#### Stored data
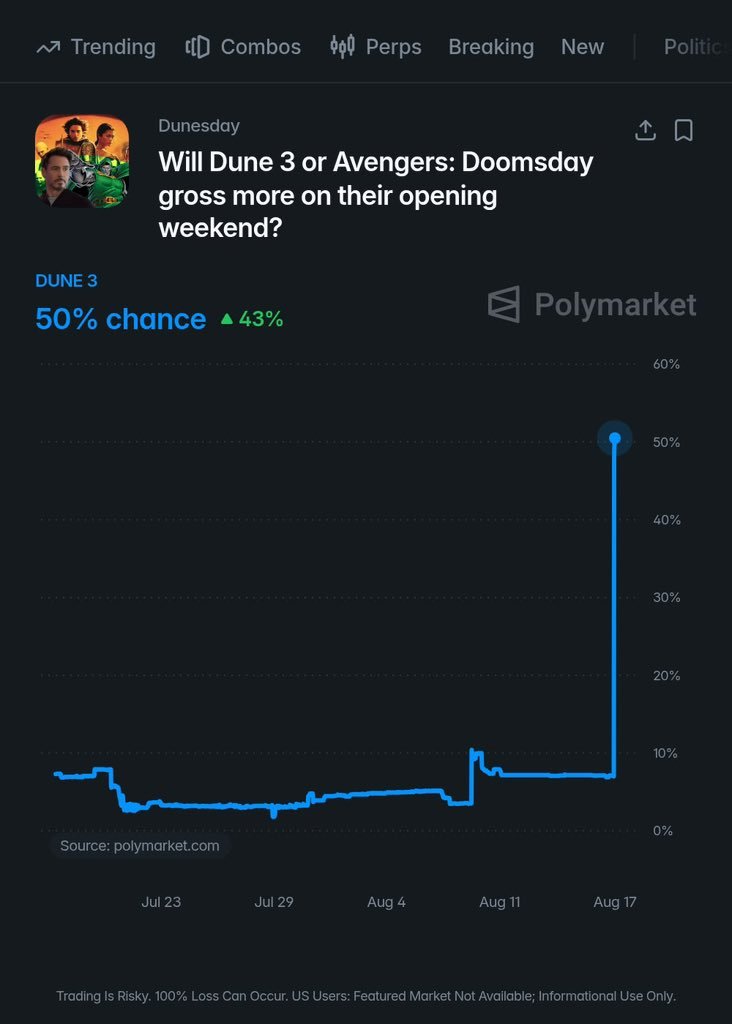Open the Dune vs Avengers market thumbnail

point(82,161)
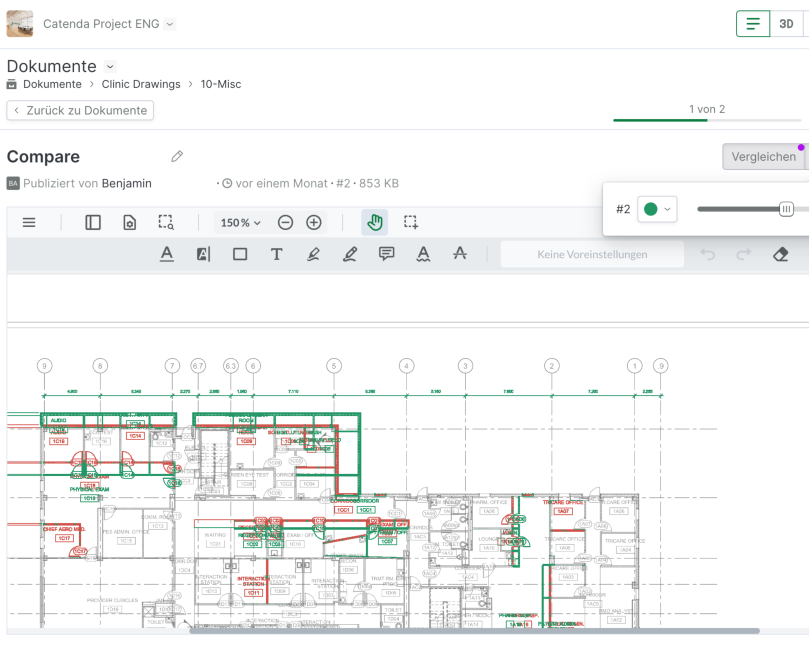The width and height of the screenshot is (809, 648).
Task: Click the #2 opacity slider handle
Action: coord(786,209)
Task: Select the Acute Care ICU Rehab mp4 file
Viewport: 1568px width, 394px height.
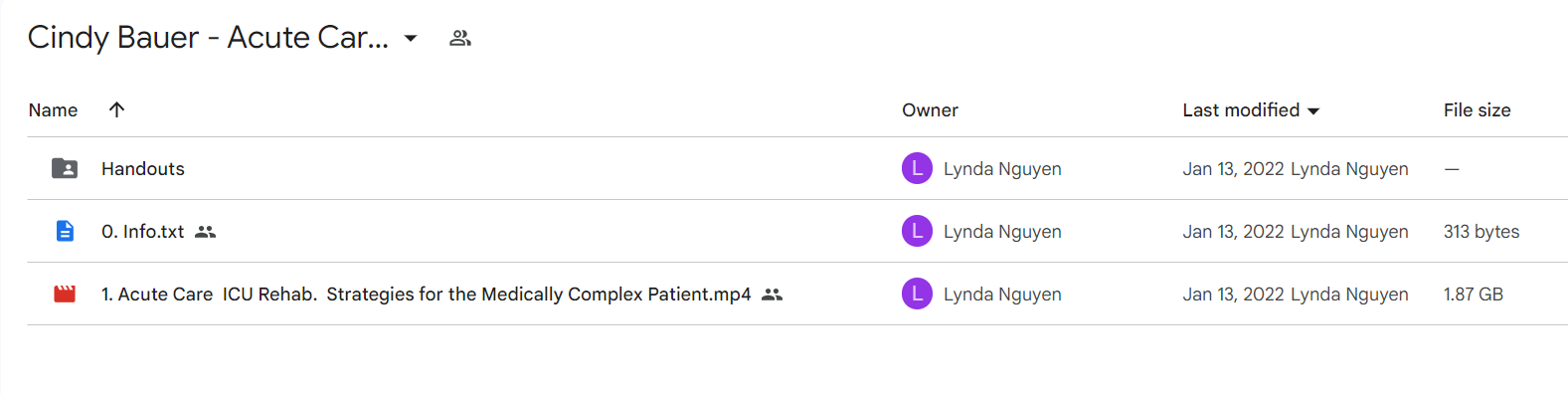Action: click(426, 294)
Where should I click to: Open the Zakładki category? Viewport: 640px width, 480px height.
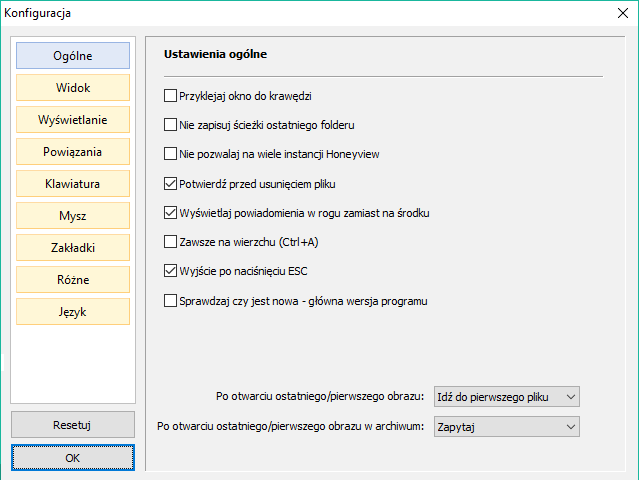tap(73, 247)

#### The exercise
Please return everything from the line containing "Task: Select the" down to the end of the material, copying the lines exactly and leaving the pictures out.

#### Response
Task: Select the Acute Care ICU Rehab mp4 file
Viewport: 1568px width, 394px height.
Action: click(426, 294)
Where should I click to: Open the Zakładki category? Viewport: 640px width, 480px height.
tap(73, 247)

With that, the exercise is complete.